Count the lines in the following data that include "agent". Please write only the number.

==========

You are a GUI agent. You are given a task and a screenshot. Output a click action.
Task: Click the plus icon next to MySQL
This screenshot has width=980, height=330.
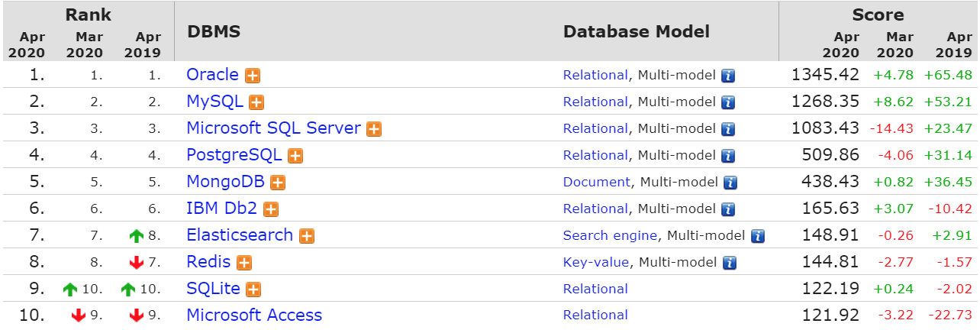pos(256,102)
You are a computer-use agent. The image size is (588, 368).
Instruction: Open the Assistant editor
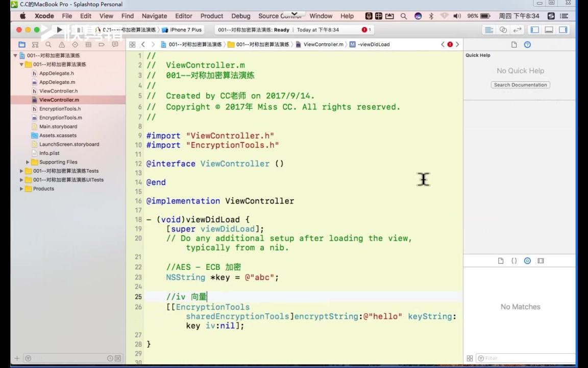pyautogui.click(x=503, y=30)

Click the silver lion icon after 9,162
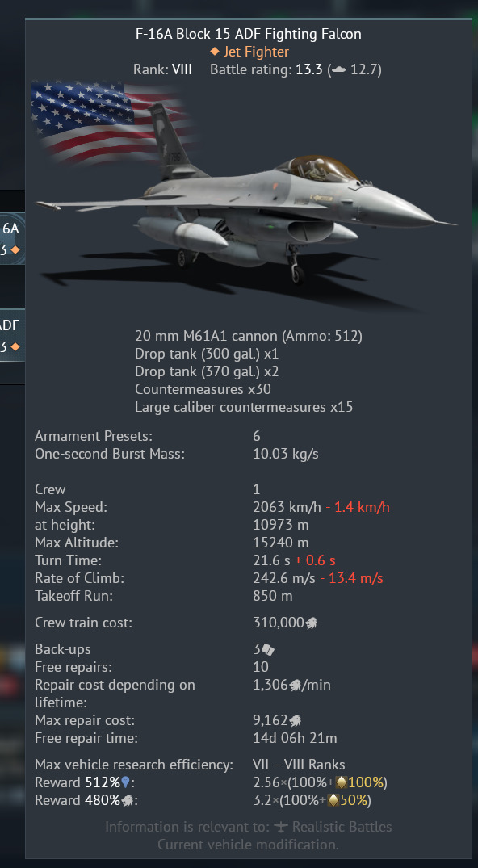295,721
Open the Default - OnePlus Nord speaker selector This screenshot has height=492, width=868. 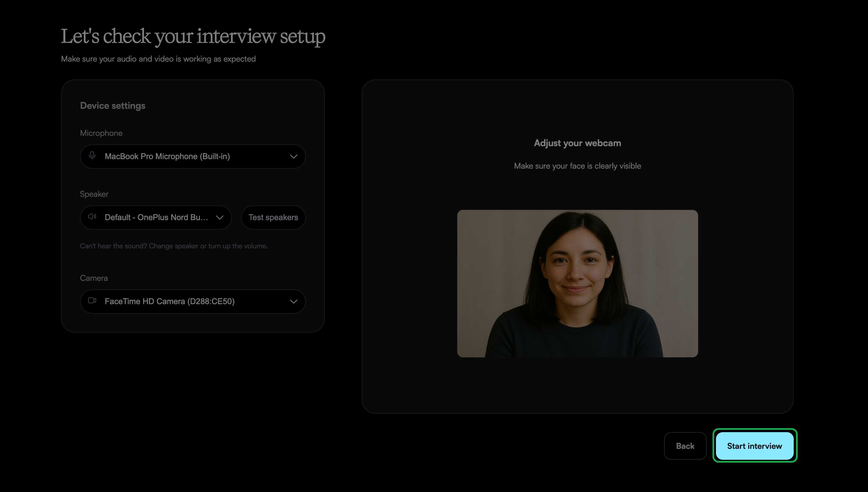click(x=156, y=217)
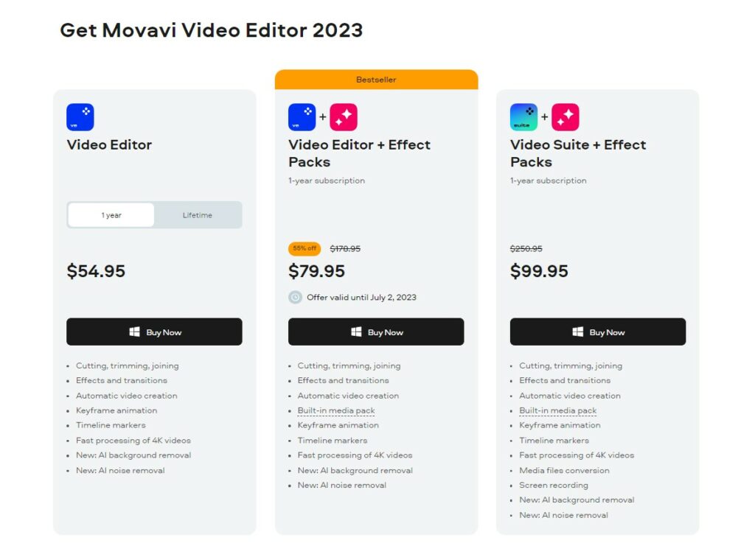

==========

**RESPONSE TO THIS EXERCISE:** 2